• [DATA TO PROCESS]:
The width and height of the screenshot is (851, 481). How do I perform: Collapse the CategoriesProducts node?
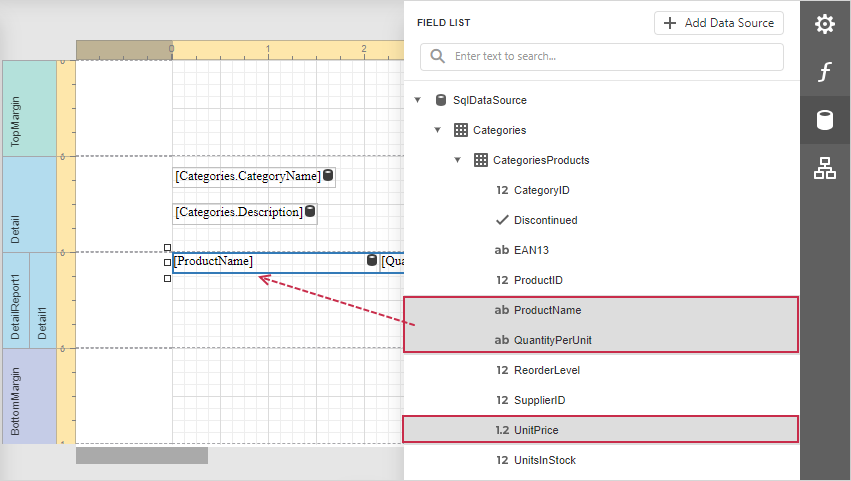[x=458, y=160]
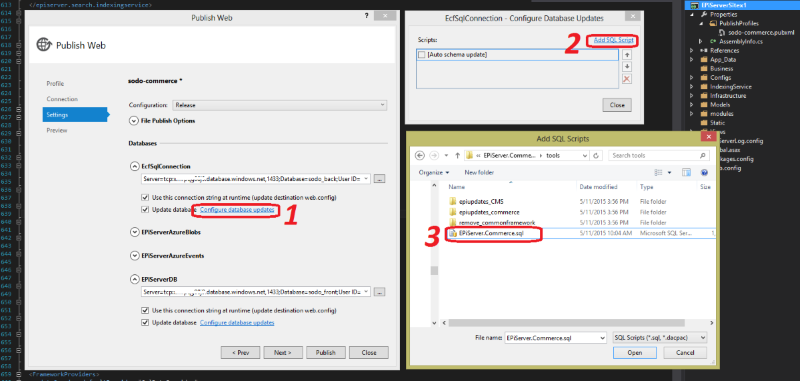800x381 pixels.
Task: Click the Add SQL Script link
Action: pos(614,40)
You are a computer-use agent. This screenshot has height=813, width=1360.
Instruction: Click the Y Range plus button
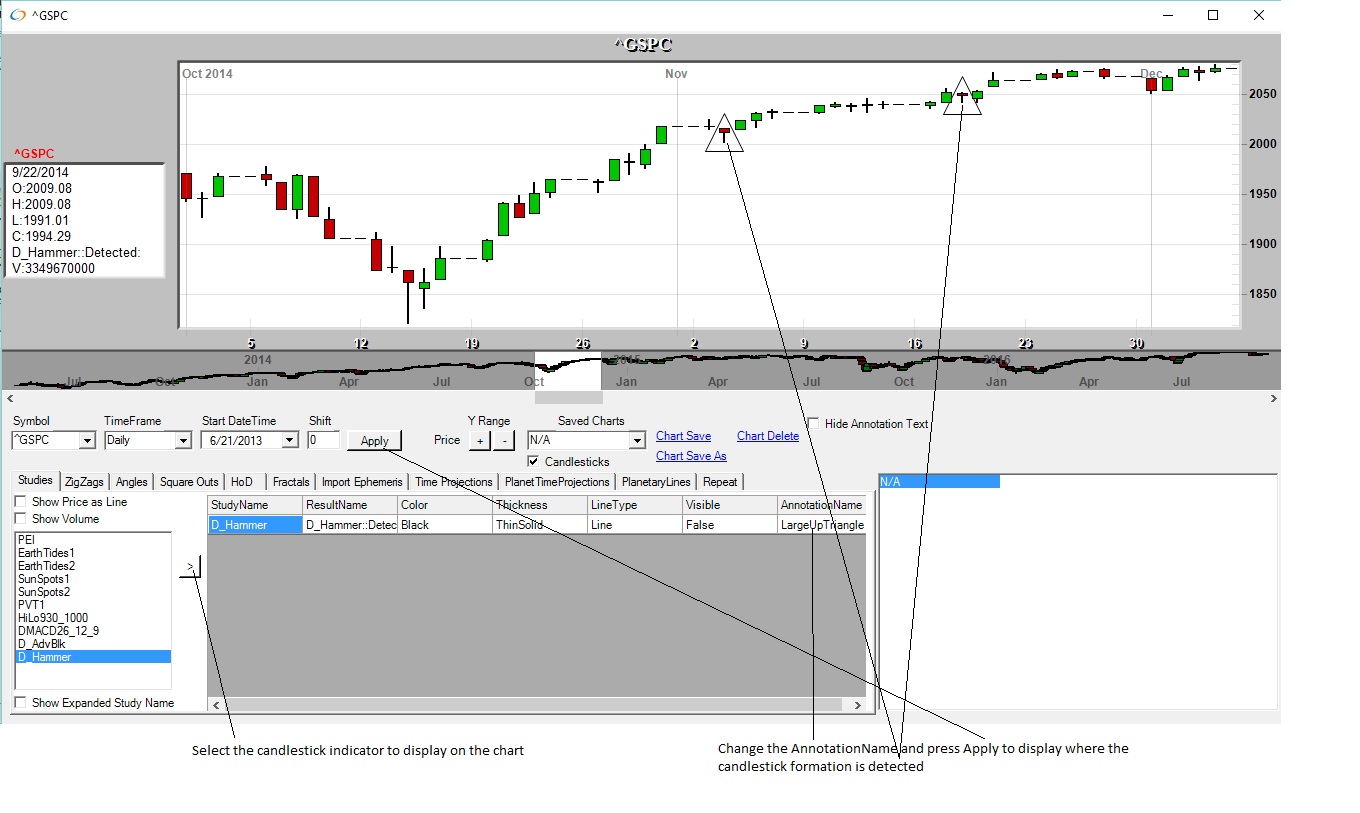(x=479, y=441)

• [WORK TO BE COMPLETED]: Each record above should be retyped exactly, with no pictures carried over.

• [ANSWER]:
The width and height of the screenshot is (851, 481). How do I perform: Collapse the CategoriesProducts node?
[x=458, y=160]
800x381 pixels.
Task: Click the Add SQL Script link
Action: pos(614,40)
You are a computer-use agent. This screenshot has height=813, width=1360.
Instruction: Click the Y Range plus button
(x=479, y=441)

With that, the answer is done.